「ネコメンタリー」という番組をよく観ている。
タイトル通り猫がでてくるドキュメンタリーで、作家さんが飼っている猫が主役。
猫を飼っている作家さんのなんと多いことか。
そして、申し訳ないのだけれども、知らない作家さんのなんと多いことか。
直木賞をとったと言われても作品もお名前も存じ上げない方たちばかり。
で、この前登場したとある作家さん。
同居の猫二匹は、もともとは彼氏の連れ子なんだそうだ。
それにしても彼女によく懐いている。
彼氏についての言及はなかったが、あまり映らなかったのだけれども若くてすごくイケメンな感じで、いったいどういう方なのか、何をしている人なんだろうと、ついつい気になっていろいろ調べちゃったんだけども彼氏については一切情報が出てこない。

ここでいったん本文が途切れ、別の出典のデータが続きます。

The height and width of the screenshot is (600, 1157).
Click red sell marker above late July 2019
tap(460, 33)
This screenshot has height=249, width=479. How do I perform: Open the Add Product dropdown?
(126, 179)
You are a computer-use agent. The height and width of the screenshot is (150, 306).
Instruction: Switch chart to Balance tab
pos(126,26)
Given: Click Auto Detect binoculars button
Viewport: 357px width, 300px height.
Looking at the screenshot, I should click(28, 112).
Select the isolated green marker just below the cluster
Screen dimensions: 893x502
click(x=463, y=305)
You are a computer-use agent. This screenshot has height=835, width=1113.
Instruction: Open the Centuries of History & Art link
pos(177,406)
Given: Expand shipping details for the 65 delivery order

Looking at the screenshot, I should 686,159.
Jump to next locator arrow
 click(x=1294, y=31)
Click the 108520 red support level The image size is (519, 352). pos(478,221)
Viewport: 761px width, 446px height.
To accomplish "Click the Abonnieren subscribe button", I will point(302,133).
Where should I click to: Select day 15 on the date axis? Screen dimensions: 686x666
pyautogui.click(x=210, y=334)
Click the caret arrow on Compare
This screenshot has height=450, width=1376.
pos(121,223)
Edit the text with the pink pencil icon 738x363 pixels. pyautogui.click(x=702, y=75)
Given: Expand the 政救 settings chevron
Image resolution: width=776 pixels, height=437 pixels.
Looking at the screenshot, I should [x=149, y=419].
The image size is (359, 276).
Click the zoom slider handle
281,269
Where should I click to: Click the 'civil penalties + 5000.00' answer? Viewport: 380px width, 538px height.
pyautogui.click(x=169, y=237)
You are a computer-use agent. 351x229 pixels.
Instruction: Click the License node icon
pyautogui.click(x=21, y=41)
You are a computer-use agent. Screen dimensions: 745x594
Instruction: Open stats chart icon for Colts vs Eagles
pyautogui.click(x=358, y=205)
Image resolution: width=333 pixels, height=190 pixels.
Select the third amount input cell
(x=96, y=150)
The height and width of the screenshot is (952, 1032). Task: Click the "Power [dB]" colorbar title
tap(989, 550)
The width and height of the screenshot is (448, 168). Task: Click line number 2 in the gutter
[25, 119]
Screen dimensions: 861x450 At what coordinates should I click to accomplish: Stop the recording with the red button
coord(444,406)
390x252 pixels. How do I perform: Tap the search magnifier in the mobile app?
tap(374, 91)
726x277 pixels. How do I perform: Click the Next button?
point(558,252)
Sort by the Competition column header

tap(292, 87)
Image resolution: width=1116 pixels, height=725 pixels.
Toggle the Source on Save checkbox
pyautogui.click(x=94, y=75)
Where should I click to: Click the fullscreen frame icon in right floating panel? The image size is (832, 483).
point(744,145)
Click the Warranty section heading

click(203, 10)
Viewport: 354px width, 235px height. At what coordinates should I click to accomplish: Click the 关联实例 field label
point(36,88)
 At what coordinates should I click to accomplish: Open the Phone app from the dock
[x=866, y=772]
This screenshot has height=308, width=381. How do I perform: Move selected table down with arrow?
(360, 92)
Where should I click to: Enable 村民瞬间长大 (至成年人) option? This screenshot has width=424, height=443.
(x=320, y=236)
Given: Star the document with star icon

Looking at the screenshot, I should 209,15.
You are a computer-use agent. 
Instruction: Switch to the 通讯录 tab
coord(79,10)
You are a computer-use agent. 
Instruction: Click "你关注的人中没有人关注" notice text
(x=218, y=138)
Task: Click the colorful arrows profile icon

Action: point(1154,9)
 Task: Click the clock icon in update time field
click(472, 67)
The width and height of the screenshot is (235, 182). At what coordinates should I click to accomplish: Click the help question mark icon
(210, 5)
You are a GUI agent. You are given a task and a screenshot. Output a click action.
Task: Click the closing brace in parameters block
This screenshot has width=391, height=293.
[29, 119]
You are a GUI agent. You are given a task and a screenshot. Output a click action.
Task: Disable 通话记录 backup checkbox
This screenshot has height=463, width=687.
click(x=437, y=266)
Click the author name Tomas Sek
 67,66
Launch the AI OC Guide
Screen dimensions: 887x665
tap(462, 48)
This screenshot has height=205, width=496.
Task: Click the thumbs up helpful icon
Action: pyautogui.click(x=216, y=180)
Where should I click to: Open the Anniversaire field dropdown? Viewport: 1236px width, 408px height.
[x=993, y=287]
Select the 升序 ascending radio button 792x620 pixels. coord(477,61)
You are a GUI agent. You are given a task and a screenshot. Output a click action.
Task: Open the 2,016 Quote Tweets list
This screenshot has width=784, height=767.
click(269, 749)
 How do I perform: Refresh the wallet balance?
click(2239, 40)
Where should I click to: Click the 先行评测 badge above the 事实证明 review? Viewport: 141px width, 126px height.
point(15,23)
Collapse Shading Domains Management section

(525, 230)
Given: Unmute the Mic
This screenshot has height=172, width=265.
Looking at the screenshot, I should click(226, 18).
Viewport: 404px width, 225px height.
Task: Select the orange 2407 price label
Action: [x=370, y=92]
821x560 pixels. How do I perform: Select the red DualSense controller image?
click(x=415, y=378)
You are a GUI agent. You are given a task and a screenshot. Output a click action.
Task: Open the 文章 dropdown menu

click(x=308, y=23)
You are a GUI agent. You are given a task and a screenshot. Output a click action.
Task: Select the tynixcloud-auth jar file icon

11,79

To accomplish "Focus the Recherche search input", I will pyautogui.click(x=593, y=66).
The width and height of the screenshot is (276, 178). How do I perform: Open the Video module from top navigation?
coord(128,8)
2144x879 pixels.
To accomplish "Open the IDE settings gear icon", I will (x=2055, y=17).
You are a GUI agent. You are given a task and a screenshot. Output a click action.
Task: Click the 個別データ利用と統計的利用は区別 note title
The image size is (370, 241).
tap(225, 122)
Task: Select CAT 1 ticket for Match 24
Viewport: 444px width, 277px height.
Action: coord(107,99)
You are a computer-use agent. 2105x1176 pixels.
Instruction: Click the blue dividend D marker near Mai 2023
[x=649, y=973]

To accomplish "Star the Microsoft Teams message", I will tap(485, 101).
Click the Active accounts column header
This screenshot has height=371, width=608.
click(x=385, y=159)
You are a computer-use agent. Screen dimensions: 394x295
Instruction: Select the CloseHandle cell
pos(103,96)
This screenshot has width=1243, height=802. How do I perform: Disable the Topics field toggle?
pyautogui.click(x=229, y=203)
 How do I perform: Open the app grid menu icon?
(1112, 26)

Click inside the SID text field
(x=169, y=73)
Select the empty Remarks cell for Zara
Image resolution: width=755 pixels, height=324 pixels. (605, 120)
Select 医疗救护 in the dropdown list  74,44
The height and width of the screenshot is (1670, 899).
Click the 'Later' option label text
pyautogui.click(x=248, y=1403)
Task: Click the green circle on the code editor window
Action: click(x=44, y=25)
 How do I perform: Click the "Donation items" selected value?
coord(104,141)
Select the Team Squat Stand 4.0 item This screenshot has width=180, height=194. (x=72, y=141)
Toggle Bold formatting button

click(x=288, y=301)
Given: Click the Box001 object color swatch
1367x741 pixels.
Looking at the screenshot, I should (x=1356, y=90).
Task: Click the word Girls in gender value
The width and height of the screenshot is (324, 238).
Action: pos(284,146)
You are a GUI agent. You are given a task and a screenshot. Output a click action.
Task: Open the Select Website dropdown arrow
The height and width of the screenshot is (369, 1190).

気になった人は私だけではないようで、彼女の書く小説の中で男女のことが描写されるとき、それは実体験に基づいているはずだから彼氏はそのような男性なのではないか?と言っている人の記事を見つけた。

そうだよね、小説を読めば彼氏のことがわかるんじゃない?
というわけで、この本を取り寄せて読んだのだけれども、番組で見た作家さんの印象と本の内容がまるで違ってて(戦国時代末期から江戸初期の石見銀山の話!)、当然あんな彼氏のような男性は登場せず(もちろん猫も出てこない)、なんだよっ!なんてガッカリしたかといえばそうではなく、そんなヨコシマな理由で読んだにもかかわらず、すごく良かった。
簡潔な文章、的確な表現、深みのある言葉。
今まで存じ上げなくてごめんなさい、と謝りたい気分。
なので彼氏については、もういっか。